In the place of innovation we got iteration—satisfying and substantive iteration, but iteration nonetheless. It was a pleasing surprise, for example, that the new MacBook Air and MacBook Pro both got the M2 chip, which wasn’t expected until later this year, but these are still just new versions of existing product lines. Only Apple can generate such hype from a product refresh.
The Air, admittedly, got a smart new look along with its new chip, but we’d love to have seen those new vibrant colors that leakers predicted before the event. And the Pro wasn’t even redesigned. It was literally just a spec bump.
While we’re on the subject of iterative refreshes, how much longer will we have to wait until the launch of the second-gen AirPods Pro? Among other things, these are expected to bring support for Apple’s Lossless (ALAC) format, and on that basis alone would have been a decent fit for an event focusing on software and services. There also weren’t any new iPads–which maybe was a long shot, but the iPad Pro was unveiled at WWDC 2017–and the wait goes on for the next version of the Mac mini, which hasn’t been updated since 2020.
Perhaps the most disappointing miss, however, was any word at all about the next version of the Mac Pro. WWDC is the Mac Pro’s traditional stomping ground, with both the 2013 and 2019 models launched there, and the new model was widely expected to make some sort of appearance this year, even if only as a glimpse of work in progress. What a grand flourish that could have made.

---+---

▶ _THE TASKS_
a - According to the WWDC commentary, in what year was the Mac mini last updated?
b - Write out the WWDC commentary word for word, starting with "Perhaps the most" and going on through "could have made.".
The listing plays no part in any of this.

▶ _GIVEN DATA_
---+---

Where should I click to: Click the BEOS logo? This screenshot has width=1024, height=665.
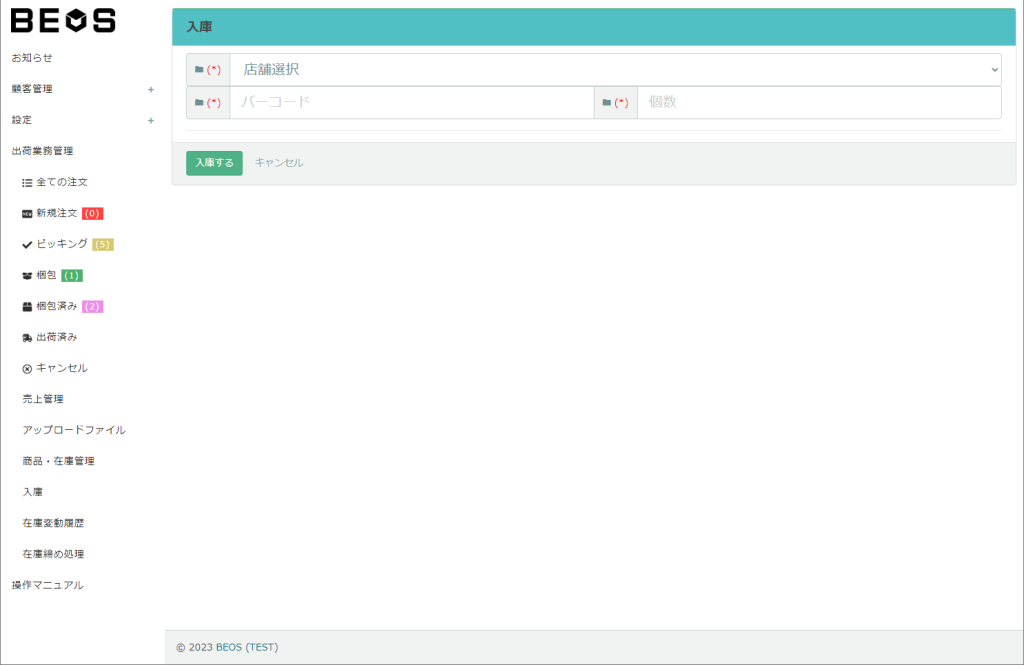[63, 20]
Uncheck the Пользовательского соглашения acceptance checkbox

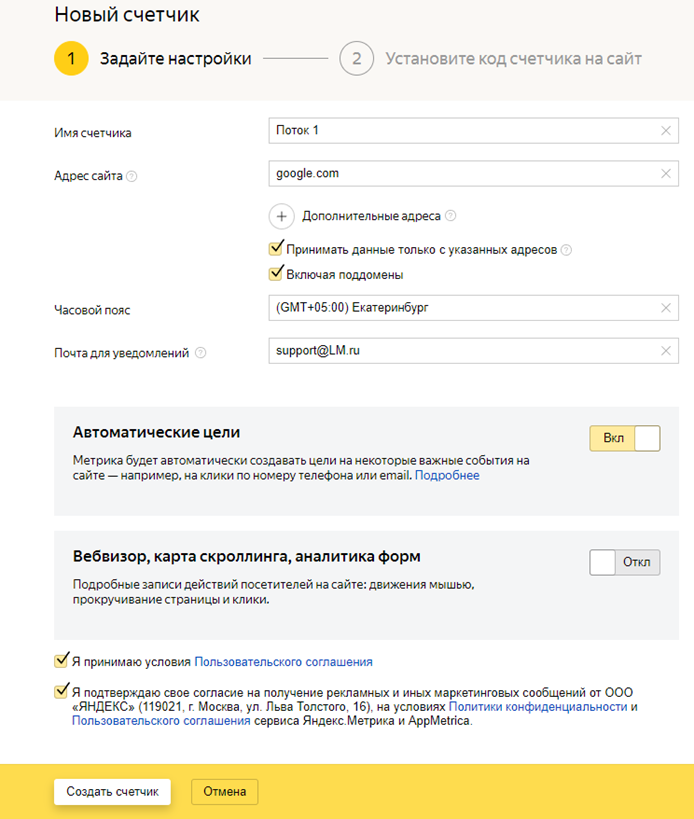point(62,660)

---+---

▶ _WORKED ANSWERS_
a - 2020

b -
Perhaps the most disappointing miss, however, was any word at all about the next version of the Mac Pro. WWDC is the Mac Pro’s traditional stomping ground, with both the 2013 and 2019 models launched there, and the new model was widely expected to make some sort of appearance this year, even if only as a glimpse of work in progress. What a grand flourish that could have made.